(Dataset items)
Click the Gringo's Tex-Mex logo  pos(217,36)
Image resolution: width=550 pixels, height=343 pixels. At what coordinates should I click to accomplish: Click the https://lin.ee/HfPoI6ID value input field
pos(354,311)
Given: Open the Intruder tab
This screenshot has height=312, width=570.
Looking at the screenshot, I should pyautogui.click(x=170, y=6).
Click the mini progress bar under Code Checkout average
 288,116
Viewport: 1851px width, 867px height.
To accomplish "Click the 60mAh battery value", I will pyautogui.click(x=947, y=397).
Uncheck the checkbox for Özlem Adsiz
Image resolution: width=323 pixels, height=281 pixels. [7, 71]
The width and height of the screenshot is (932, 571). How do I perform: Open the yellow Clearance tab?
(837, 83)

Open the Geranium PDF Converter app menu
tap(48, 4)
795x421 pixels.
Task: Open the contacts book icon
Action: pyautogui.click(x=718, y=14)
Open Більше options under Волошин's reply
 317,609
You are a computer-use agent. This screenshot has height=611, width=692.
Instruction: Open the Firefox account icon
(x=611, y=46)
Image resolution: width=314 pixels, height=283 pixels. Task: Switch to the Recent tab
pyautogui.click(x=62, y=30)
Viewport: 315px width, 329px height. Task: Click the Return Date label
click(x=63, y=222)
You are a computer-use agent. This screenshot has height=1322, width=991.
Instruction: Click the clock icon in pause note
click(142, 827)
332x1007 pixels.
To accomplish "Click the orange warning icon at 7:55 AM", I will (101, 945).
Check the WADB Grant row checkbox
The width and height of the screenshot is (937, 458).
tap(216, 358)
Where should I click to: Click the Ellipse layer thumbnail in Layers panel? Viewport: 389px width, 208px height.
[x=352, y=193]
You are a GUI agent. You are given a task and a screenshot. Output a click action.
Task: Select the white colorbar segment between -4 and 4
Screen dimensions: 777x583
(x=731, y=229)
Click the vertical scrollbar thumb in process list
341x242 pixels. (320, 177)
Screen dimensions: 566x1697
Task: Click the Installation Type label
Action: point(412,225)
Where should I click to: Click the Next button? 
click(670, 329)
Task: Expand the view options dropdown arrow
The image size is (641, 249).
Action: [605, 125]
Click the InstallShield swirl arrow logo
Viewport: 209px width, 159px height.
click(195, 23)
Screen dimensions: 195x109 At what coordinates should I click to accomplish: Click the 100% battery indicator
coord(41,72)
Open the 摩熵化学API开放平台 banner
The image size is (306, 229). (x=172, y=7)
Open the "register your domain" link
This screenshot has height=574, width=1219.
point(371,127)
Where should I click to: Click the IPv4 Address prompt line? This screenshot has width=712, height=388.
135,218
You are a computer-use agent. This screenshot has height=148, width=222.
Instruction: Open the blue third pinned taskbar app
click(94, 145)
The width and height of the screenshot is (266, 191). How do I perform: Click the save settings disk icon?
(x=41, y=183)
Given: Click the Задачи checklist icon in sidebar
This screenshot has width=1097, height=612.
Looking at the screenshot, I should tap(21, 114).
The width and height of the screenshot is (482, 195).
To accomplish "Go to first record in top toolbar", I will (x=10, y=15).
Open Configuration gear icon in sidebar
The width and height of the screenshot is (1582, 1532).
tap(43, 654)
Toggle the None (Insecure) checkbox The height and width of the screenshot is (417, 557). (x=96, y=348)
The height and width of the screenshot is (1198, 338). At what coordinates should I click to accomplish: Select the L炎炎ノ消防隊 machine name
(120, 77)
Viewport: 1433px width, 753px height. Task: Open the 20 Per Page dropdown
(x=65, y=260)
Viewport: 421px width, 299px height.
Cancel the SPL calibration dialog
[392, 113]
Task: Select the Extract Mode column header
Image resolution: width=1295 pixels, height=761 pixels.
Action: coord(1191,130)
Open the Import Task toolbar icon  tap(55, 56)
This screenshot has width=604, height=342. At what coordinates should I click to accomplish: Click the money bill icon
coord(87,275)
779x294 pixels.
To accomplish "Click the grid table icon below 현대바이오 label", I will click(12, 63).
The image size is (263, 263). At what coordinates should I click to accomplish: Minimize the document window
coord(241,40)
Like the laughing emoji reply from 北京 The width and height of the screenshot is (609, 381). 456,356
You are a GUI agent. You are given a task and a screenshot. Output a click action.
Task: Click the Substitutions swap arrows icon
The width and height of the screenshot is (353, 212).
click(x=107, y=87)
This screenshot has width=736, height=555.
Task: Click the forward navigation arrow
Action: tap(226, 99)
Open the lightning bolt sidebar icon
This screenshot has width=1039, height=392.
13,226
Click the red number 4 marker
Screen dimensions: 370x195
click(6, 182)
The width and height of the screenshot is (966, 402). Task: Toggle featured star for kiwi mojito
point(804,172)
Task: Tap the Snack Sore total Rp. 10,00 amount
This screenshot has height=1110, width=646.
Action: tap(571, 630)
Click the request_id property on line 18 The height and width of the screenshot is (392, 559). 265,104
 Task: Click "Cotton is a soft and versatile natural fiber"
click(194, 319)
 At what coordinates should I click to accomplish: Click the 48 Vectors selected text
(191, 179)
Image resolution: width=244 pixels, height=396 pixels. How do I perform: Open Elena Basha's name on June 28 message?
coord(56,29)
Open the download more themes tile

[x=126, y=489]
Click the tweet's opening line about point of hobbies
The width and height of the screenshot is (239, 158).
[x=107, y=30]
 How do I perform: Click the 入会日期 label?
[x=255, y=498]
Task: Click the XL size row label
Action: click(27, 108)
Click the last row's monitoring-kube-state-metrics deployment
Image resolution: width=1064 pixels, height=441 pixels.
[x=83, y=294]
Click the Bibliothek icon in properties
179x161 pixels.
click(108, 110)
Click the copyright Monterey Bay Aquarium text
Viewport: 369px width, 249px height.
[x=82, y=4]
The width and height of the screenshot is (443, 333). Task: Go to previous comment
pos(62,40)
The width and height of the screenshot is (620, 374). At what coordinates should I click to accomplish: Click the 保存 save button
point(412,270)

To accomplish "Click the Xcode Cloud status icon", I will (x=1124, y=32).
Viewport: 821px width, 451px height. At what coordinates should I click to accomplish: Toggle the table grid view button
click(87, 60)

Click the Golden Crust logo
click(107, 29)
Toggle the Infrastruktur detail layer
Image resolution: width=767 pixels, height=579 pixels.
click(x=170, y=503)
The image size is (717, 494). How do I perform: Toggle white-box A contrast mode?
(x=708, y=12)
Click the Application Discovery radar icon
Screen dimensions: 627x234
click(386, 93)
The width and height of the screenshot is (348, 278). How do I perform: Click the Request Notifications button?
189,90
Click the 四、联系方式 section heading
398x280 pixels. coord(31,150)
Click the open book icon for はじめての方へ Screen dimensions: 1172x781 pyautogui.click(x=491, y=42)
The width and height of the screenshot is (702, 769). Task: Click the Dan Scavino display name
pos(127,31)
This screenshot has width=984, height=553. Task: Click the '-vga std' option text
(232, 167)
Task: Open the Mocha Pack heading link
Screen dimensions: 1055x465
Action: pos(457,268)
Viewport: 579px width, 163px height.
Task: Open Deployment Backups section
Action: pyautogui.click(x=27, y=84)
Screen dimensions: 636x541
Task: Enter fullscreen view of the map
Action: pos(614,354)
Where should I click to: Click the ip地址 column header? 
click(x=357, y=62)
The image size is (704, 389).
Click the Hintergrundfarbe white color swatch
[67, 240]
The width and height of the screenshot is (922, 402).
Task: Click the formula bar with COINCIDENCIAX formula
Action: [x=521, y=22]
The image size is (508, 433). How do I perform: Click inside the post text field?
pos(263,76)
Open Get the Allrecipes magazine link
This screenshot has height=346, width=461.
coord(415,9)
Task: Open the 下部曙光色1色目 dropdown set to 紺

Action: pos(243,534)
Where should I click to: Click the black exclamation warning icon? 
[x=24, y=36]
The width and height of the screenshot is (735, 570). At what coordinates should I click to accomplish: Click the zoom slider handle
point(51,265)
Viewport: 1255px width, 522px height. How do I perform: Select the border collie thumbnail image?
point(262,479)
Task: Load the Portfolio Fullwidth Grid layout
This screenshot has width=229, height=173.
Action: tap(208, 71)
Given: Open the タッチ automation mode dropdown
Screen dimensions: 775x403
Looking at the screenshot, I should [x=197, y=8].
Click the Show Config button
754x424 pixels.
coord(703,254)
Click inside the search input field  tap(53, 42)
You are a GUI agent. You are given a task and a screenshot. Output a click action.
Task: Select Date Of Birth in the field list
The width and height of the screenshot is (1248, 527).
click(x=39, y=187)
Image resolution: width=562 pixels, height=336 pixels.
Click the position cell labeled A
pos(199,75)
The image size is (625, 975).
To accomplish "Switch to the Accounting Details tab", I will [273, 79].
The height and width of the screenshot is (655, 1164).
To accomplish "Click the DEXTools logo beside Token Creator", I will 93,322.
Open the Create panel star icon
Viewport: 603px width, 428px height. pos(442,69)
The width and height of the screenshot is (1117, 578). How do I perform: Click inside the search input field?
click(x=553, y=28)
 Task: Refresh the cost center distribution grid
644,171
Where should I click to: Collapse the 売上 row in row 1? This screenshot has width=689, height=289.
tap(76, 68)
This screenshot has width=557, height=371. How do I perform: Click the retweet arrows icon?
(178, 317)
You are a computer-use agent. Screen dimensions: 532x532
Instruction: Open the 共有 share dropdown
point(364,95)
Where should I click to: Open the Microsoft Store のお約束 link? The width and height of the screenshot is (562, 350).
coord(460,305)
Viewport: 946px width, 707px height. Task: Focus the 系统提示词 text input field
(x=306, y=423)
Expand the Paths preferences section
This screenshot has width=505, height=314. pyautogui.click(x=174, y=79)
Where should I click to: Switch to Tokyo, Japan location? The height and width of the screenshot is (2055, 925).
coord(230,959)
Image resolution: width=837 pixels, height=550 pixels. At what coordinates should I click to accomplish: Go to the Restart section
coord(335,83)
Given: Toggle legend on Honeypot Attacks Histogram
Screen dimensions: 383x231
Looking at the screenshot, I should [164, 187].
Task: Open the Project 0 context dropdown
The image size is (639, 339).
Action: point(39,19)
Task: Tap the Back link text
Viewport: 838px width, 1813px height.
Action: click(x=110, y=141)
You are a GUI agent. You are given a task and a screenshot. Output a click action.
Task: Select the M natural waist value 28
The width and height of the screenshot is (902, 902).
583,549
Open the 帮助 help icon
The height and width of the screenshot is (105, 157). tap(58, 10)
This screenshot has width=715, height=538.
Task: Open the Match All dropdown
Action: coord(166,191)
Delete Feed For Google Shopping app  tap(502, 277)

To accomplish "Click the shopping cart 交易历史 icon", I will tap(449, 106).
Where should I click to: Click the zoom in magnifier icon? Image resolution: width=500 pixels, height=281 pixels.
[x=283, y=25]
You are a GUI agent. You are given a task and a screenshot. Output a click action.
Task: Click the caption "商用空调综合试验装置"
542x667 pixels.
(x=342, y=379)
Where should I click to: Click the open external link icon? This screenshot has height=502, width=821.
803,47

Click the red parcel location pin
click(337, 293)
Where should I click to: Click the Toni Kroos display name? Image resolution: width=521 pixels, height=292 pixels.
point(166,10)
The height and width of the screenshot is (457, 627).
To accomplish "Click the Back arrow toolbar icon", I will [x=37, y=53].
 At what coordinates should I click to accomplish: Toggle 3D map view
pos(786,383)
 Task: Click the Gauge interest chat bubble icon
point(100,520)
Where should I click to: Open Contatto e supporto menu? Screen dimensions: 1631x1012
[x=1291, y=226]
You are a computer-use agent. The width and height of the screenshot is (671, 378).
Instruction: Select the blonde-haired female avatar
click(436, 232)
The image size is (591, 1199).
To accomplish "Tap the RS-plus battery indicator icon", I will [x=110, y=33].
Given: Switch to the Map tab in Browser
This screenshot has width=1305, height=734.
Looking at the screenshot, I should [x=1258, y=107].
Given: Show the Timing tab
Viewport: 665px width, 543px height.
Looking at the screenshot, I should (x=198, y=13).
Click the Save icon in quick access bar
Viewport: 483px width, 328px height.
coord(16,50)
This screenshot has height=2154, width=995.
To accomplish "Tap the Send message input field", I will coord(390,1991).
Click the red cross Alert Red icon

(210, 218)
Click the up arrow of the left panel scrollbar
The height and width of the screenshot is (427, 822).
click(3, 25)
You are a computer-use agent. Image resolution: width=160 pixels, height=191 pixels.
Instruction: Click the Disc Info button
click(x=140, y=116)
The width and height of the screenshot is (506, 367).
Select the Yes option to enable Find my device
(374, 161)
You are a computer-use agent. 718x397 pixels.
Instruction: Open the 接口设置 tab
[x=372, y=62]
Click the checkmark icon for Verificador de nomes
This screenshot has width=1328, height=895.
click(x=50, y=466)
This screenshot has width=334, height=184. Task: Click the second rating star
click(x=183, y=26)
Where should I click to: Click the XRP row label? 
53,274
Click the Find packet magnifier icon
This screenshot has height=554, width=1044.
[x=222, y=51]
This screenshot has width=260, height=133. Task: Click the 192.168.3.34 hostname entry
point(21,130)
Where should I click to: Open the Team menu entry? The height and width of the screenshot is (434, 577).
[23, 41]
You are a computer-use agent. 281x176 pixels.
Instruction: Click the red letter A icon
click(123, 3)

**TASK STATEMENT:**
From the line containing "Instruction: Open the 接口设置 tab" down to the last line, reproduce the records exactly. Include both ends.

**PROBLEM SOLUTION:**
Instruction: Open the 接口设置 tab
[x=372, y=62]
Click the checkmark icon for Verificador de nomes
This screenshot has width=1328, height=895.
click(x=50, y=466)
This screenshot has width=334, height=184. Task: Click the second rating star
click(x=183, y=26)
Where should I click to: Click the XRP row label? 
53,274
Click the Find packet magnifier icon
This screenshot has height=554, width=1044.
[x=222, y=51]
This screenshot has width=260, height=133. Task: Click the 192.168.3.34 hostname entry
point(21,130)
Where should I click to: Open the Team menu entry? The height and width of the screenshot is (434, 577).
[23, 41]
You are a computer-use agent. 281x176 pixels.
Instruction: Click the red letter A icon
click(123, 3)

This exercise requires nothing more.